## WORK ORDER
Restate the entries below exactly. Images are not part of the copy.

──────

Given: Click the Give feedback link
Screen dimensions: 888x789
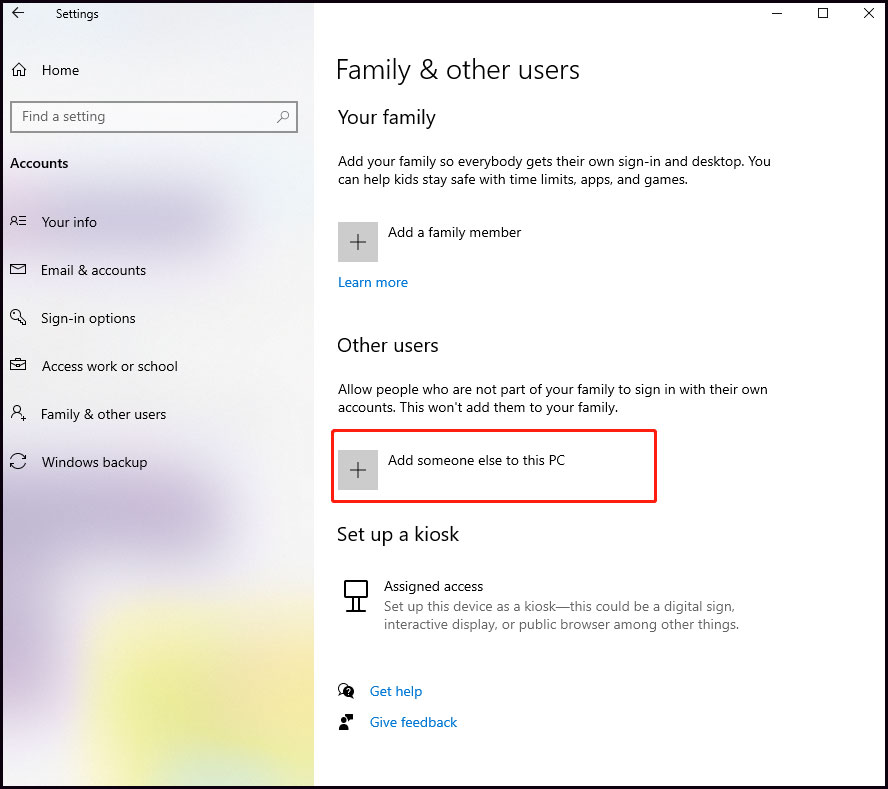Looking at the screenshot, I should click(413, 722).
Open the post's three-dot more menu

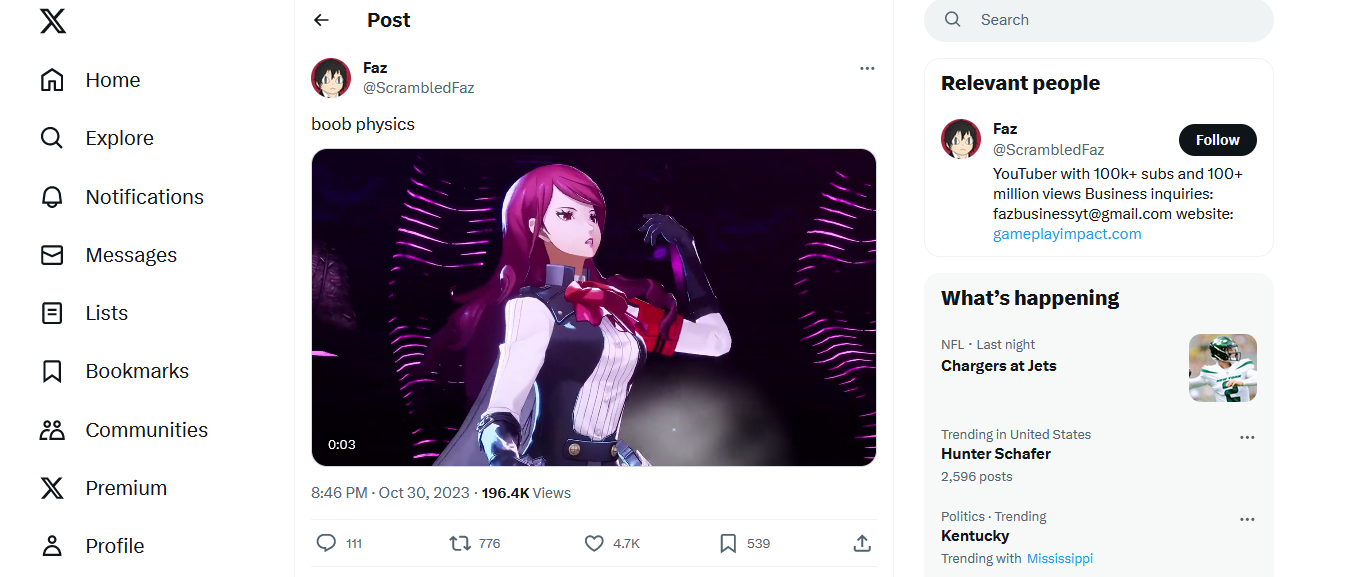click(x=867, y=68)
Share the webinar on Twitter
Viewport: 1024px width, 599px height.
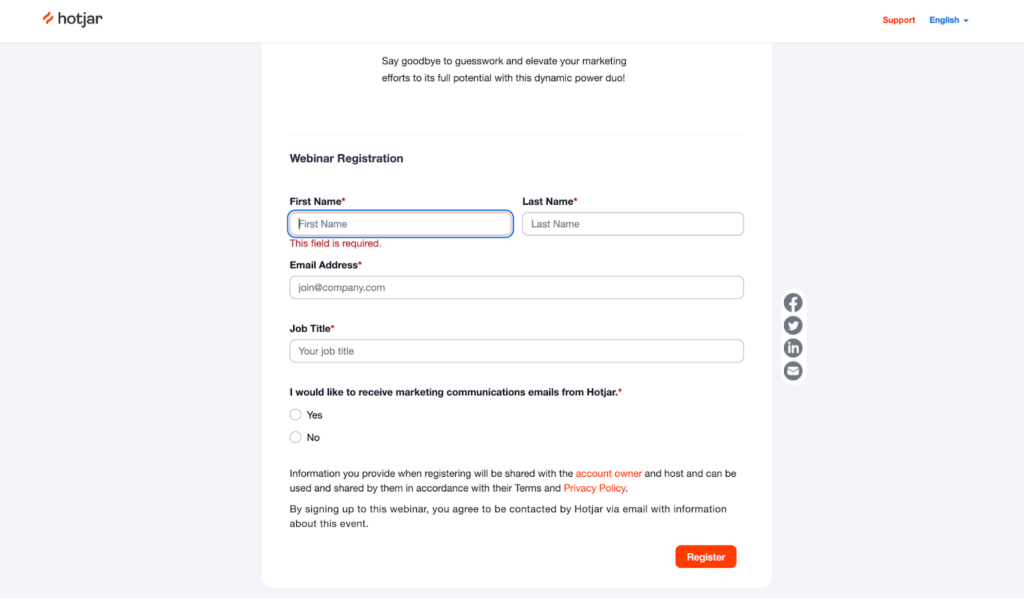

──────

## COMPLETED EXERCISE
Given: Click the Give feedback link
Screen dimensions: 888x789
Looking at the screenshot, I should click(413, 722).
Open the post's three-dot more menu

click(x=867, y=68)
Share the webinar on Twitter
Viewport: 1024px width, 599px height.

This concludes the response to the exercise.